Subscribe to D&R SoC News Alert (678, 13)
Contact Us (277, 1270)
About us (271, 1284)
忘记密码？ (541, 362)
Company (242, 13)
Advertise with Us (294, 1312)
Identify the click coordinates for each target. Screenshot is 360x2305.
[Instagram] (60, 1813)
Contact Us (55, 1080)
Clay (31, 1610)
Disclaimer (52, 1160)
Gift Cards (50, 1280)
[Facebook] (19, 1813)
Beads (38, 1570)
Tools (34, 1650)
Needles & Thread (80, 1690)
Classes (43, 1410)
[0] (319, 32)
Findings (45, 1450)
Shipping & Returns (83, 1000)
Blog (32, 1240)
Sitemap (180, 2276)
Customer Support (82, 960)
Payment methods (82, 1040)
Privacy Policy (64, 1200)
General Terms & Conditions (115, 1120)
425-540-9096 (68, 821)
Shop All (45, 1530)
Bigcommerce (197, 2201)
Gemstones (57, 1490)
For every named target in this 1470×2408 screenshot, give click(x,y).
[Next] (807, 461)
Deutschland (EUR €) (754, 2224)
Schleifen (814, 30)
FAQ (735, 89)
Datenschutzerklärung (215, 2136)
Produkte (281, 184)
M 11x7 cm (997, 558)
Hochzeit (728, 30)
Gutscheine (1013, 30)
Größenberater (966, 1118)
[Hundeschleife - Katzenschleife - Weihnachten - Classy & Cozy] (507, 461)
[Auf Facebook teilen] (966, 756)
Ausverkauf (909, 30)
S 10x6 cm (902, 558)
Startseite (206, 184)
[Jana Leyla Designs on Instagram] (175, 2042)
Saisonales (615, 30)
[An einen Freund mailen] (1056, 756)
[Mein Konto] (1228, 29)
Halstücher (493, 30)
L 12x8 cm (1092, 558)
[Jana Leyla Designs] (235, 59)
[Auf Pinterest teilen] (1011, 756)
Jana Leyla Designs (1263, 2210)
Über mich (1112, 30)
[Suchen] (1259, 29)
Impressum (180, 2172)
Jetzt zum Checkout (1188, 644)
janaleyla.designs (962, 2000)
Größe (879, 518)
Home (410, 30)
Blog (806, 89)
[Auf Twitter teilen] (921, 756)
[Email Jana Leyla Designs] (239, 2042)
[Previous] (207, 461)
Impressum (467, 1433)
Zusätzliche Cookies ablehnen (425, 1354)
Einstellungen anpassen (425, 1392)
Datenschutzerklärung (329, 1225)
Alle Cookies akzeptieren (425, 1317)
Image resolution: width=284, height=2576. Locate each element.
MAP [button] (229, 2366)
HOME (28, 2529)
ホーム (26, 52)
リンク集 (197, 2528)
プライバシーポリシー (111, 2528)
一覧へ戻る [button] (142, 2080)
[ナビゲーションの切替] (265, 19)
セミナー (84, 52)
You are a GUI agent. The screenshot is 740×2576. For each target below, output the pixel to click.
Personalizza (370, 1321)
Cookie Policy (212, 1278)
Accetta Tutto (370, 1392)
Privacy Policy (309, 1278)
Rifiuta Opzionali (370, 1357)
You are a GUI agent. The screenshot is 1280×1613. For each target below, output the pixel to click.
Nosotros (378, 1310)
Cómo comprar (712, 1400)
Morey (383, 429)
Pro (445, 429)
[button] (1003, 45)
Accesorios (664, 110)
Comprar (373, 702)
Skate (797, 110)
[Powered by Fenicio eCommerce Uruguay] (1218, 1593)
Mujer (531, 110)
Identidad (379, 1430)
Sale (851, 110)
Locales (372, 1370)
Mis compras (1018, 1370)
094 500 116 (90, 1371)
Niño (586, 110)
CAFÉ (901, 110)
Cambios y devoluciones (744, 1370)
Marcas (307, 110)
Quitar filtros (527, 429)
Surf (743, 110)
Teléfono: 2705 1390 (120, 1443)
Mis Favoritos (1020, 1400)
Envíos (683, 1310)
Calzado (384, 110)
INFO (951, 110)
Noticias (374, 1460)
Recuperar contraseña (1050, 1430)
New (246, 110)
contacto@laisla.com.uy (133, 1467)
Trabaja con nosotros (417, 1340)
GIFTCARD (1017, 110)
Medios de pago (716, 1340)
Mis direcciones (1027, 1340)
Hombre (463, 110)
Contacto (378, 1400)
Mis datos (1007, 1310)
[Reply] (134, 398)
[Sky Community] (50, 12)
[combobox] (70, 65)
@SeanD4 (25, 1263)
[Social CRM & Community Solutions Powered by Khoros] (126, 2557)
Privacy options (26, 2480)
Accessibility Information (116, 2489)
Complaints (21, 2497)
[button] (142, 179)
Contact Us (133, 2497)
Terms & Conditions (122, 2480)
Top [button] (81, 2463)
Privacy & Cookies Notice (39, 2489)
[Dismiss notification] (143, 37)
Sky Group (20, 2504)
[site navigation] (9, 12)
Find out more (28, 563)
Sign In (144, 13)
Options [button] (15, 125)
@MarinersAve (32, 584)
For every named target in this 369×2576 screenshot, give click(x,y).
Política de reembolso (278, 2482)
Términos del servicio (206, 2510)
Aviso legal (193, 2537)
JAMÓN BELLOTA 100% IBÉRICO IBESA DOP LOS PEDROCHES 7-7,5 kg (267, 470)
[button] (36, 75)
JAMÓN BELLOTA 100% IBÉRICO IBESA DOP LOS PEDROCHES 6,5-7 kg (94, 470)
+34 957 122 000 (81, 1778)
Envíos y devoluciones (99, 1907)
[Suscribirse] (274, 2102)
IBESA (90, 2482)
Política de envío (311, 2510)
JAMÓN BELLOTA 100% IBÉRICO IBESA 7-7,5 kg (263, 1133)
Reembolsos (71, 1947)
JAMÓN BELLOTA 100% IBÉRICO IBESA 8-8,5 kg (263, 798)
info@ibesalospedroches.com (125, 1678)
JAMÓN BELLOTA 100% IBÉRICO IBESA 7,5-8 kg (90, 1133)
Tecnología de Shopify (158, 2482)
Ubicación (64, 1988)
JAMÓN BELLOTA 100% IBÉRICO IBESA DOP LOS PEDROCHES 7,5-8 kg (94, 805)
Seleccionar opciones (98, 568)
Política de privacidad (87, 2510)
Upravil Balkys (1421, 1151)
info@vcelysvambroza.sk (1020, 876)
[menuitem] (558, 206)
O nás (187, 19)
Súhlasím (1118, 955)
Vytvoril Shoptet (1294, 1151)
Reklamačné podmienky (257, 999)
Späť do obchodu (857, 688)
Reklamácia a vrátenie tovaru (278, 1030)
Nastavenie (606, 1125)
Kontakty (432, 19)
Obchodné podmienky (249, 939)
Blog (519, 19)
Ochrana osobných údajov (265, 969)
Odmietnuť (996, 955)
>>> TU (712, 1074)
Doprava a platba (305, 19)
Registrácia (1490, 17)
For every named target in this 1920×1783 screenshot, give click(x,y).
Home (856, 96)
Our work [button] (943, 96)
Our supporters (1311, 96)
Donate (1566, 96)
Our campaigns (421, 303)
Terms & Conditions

The task » Where a line of the records holds the word "button", copy that line.

Reply to the exercise »
MAP [button] (229, 2366)
一覧へ戻る [button] (142, 2080)
[button] (1003, 45)
[button] (142, 179)
Top [button] (81, 2463)
Options [button] (15, 125)
[button] (36, 75)
Our work [button] (943, 96)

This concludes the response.